As Mr. Spitzer points out, courts have found that “[p]rior restraints on speech and publication are the most serious and the least tolerable infringement on First Amendment rights.” He goes on to point out the absurdity that the Bureau will post petitions against CIDs on its own website as part of its “commitment to transparency.” As he says,

It is difficult to imagine the justification for a system where a CID recipient is barred from posting information about a CID it has received on its own website, but the Bureau will post information about the same CID on the Bureau’s website if the recipient has the temerity to file a motion to quash the CID—even if the motion to quash is successful.

Finally, he points out that the Bureau’s proposed rule goes beyond even what is required in the name of national security.

Mr. Spitzer’s comments are echoed by House Financial Services Committee Chairman Jeb Hensarling, who says in his comments that the Dodd-Frank Act did not authorize such a rule from the CFPB “for very good reason.” That reason was simple:

The Bureau could engage in unwarranted fishing expeditions and then use its confidentiality to gag its target. Because of the potential for government abuse and First Amendment and due process implications, Congress has typically limited such arrangements to investigations with national security implications.

Yet the rule’s problems do not end there. As organizations like the National Association of Federal Credit Unions and the Electronic Transactions Association pointed out in their comments, the rule also gives the CFPB the power to share confidential information with domestic and international governmental bodies that have no jurisdiction over the regulated parties, despite the Dodd-Frank Act having unambiguously limited information sharing to agencies “having jurisdiction over” regulated entities.

Once again, it is up to Jeb Hensarling (in a separate comment) to spell out exactly what the Bureau is proposing here. The Bureau wants to be able to share its information with “foreign regulators, foreign law enforcement agencies, state bar associations, state licensure agencies, and potentially even law firms hired by state attorneys general.” The potential for fishing expeditions increases almost exponentially when information is shared with so many other parties.

The CFPB’s disdain for the rule of law is quickly becoming a national crisis.
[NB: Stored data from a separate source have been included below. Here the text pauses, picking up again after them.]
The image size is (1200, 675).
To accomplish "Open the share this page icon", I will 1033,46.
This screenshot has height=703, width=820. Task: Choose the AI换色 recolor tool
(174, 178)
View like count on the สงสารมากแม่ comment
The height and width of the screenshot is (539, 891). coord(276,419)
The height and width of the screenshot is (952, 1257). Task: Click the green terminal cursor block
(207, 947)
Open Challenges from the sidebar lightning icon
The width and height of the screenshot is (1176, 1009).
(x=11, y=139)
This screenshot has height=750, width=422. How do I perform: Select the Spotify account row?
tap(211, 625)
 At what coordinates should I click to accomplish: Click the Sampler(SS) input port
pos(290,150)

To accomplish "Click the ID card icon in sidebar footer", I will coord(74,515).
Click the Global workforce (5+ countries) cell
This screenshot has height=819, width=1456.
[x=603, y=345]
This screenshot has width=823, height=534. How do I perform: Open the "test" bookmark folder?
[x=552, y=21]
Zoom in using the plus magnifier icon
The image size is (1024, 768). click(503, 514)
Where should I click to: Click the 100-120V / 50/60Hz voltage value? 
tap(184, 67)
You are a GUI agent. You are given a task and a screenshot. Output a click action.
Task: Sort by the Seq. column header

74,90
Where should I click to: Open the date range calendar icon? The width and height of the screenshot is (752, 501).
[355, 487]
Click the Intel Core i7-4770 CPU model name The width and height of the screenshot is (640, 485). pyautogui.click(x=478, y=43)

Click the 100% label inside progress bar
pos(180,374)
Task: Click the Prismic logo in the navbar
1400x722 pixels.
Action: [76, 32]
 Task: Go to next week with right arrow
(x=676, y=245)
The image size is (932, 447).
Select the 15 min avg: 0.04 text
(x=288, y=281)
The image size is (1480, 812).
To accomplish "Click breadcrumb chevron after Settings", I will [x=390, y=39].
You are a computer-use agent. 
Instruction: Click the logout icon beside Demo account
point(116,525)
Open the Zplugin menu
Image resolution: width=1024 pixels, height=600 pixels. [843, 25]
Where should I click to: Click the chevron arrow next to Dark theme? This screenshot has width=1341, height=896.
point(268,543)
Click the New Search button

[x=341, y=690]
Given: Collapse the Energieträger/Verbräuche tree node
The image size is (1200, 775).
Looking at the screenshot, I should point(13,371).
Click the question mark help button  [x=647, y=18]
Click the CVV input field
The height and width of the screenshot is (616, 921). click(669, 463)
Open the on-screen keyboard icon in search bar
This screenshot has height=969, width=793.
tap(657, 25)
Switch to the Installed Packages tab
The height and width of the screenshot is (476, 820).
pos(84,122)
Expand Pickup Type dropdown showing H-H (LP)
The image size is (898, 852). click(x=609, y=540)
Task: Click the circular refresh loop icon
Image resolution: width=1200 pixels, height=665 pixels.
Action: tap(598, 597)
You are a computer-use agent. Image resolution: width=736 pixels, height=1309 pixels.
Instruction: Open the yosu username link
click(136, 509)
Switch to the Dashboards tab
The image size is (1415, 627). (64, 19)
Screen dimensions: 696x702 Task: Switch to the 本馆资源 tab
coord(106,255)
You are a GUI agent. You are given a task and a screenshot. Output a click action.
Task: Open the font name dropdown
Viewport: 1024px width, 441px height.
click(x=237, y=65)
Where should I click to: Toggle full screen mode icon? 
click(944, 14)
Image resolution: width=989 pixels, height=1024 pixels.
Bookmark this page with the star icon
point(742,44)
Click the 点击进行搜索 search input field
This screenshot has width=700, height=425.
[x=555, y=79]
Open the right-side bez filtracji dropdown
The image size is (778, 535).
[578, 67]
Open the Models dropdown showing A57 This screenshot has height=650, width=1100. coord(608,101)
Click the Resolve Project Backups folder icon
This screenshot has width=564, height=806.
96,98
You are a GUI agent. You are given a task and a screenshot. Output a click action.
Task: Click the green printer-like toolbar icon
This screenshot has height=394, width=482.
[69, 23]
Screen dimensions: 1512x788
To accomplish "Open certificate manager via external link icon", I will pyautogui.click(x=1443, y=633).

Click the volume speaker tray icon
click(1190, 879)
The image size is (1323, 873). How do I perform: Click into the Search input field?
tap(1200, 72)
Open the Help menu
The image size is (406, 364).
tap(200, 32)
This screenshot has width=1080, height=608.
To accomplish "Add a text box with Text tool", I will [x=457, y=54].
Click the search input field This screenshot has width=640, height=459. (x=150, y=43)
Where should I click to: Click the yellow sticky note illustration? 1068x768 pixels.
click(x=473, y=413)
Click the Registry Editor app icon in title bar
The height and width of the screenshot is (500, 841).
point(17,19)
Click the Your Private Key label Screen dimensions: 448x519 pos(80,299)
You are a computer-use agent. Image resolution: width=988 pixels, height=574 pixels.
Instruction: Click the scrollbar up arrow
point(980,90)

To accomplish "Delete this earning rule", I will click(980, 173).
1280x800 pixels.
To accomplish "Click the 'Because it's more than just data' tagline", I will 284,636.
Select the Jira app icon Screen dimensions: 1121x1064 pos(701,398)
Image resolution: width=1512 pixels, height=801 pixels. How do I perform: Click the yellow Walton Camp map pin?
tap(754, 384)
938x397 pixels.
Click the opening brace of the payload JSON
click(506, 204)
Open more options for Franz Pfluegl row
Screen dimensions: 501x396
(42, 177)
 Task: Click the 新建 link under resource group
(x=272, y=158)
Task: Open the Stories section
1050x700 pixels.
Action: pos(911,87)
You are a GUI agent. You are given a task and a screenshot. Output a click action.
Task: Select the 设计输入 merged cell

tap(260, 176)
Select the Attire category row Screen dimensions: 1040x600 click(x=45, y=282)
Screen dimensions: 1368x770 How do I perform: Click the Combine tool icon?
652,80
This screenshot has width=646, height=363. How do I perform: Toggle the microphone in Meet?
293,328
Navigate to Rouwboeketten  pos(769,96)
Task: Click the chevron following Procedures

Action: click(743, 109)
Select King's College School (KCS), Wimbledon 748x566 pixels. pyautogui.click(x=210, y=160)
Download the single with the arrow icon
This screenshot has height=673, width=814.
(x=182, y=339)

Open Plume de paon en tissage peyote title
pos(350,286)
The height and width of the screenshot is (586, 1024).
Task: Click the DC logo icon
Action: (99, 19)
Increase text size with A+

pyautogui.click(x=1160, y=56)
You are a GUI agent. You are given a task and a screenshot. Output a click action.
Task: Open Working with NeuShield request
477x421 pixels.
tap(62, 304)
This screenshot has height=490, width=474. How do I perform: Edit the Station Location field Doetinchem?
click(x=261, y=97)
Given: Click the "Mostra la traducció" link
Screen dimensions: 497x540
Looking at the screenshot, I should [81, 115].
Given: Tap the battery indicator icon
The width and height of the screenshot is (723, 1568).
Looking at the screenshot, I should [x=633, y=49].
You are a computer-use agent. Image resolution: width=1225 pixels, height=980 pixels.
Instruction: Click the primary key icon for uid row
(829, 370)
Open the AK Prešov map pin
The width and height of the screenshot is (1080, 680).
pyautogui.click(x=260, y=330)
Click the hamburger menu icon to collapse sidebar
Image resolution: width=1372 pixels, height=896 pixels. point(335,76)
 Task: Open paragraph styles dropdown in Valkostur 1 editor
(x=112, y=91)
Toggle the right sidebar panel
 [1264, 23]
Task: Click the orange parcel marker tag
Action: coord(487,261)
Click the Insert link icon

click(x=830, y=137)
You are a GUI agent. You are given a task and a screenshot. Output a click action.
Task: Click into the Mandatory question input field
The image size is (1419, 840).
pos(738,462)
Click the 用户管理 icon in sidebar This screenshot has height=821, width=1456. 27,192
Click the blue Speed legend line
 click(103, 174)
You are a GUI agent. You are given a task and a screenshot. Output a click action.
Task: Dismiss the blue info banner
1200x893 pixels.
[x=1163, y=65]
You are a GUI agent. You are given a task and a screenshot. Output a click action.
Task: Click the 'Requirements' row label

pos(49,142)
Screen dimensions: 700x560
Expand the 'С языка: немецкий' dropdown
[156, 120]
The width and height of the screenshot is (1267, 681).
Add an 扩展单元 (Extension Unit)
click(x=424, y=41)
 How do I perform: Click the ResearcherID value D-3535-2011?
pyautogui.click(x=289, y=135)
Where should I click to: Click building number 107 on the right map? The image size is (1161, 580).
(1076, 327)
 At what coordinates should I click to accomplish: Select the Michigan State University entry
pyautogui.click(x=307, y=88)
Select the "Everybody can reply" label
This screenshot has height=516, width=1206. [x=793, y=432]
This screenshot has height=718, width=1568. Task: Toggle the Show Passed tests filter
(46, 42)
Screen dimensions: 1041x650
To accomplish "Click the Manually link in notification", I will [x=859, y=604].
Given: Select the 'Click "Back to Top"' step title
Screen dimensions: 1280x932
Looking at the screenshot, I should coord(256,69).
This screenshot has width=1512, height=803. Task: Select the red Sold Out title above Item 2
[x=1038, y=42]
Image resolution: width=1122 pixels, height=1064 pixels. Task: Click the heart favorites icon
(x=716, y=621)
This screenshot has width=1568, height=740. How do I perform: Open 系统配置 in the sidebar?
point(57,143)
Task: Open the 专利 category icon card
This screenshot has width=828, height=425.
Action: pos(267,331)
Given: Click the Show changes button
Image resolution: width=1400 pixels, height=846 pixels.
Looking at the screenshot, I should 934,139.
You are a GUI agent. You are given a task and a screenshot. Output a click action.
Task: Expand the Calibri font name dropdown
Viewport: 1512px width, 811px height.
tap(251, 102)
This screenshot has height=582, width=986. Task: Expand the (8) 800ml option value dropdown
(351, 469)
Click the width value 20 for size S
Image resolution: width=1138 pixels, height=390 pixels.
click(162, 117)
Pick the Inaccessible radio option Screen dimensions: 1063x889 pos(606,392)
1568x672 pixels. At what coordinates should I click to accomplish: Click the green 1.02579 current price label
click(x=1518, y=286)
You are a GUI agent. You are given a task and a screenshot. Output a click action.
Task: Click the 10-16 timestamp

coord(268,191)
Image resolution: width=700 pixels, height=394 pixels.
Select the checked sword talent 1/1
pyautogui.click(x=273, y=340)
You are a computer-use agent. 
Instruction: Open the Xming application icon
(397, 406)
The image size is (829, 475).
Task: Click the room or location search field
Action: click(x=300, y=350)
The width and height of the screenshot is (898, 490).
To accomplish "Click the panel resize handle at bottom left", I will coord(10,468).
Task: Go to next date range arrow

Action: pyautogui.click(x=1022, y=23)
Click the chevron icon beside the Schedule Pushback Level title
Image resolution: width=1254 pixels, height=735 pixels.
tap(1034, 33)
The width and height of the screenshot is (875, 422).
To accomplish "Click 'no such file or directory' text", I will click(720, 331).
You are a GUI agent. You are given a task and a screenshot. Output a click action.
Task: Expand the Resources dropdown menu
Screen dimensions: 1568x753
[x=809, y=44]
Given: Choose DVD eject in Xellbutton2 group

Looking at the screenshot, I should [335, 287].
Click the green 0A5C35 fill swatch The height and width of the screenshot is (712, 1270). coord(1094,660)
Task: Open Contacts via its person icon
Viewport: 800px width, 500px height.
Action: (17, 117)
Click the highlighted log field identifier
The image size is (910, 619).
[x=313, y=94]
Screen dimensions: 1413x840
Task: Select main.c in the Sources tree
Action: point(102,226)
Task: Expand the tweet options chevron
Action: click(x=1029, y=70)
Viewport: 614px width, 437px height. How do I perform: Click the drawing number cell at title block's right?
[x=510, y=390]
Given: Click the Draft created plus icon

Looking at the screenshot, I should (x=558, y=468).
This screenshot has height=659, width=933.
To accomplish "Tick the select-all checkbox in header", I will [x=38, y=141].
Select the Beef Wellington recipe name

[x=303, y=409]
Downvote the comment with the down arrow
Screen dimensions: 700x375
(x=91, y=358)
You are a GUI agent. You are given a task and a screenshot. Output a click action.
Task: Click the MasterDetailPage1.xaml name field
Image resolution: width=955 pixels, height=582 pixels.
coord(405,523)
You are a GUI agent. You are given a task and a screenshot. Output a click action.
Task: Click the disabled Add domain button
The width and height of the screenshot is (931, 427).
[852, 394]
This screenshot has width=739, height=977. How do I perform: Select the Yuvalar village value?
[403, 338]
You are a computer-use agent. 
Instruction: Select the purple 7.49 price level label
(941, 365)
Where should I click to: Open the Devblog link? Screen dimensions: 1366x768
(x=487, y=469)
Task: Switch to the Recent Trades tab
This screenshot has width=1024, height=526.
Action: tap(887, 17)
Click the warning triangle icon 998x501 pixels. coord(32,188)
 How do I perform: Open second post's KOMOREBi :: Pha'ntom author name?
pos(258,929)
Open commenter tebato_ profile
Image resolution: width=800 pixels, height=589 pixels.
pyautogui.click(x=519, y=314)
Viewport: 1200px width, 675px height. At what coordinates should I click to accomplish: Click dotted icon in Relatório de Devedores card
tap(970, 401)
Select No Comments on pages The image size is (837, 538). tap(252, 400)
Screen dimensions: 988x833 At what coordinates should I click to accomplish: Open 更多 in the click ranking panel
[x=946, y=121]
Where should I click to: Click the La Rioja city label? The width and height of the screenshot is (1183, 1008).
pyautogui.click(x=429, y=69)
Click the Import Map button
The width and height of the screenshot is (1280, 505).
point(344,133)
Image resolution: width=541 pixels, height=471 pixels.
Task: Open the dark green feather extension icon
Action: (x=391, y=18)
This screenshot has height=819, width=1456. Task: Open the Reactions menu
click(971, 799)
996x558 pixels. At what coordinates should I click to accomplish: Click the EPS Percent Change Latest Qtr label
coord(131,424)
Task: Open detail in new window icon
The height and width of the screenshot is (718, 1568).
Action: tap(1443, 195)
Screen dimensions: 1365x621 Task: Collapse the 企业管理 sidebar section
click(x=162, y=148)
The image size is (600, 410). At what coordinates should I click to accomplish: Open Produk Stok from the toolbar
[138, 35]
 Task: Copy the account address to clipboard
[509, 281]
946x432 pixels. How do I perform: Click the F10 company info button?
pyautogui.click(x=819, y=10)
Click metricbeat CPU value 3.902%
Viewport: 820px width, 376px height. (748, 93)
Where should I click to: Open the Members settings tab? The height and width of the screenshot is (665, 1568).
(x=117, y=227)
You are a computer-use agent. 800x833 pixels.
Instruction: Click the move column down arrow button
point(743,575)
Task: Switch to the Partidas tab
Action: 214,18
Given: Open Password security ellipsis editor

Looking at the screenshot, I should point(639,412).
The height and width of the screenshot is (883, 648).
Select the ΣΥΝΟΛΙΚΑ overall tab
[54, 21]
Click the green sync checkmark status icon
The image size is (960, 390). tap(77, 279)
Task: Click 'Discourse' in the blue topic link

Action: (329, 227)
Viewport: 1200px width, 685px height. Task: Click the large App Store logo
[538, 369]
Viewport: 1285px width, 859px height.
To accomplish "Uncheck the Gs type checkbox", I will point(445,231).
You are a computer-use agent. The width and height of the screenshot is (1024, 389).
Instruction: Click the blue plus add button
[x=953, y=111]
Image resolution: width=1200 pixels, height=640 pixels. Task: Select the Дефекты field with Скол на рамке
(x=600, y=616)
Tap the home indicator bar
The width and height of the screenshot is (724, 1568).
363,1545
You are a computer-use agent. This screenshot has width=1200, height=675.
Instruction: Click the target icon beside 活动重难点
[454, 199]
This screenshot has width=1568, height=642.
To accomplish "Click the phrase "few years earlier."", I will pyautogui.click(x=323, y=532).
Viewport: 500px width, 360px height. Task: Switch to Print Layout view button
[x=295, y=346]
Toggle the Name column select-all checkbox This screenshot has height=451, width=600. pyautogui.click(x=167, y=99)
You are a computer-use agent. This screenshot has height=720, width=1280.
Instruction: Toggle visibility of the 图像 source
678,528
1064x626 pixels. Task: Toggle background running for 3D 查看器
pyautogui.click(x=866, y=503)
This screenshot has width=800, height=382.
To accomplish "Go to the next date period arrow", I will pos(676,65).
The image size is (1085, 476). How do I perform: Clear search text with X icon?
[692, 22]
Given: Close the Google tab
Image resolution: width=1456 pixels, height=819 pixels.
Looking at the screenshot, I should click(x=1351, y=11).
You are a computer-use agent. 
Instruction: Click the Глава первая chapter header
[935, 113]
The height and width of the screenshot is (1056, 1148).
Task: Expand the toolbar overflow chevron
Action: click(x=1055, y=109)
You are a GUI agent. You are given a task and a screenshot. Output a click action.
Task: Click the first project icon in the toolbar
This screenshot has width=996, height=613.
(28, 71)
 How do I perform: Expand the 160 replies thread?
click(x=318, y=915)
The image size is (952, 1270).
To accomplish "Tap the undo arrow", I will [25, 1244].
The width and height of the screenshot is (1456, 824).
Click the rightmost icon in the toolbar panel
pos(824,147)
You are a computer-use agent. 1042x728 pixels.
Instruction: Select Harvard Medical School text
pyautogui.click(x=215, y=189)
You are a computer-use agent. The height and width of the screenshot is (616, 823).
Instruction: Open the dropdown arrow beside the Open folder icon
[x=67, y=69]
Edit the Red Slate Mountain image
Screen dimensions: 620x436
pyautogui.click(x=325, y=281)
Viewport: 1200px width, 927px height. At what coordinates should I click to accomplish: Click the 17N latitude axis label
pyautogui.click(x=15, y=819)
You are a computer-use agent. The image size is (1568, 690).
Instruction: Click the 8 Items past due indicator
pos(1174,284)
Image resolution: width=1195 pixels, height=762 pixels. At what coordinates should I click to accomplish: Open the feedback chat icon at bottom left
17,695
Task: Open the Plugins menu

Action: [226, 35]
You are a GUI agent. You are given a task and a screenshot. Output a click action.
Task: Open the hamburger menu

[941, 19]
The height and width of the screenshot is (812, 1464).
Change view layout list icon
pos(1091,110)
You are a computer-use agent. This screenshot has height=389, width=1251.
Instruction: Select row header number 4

Not only does the Bureau need proper oversight from the executive, it needs it from Congress too (which is the focus of CEI’s court case against the agency). The legislature must assert the power of the purse over the Bureau (which currently draws its funding not from appropriations but from the Federal Reserve) and exercise proper oversight before the Consumer Financial Protection Bureau becomes the Consumer Financial Protection Racket. It may already be too late.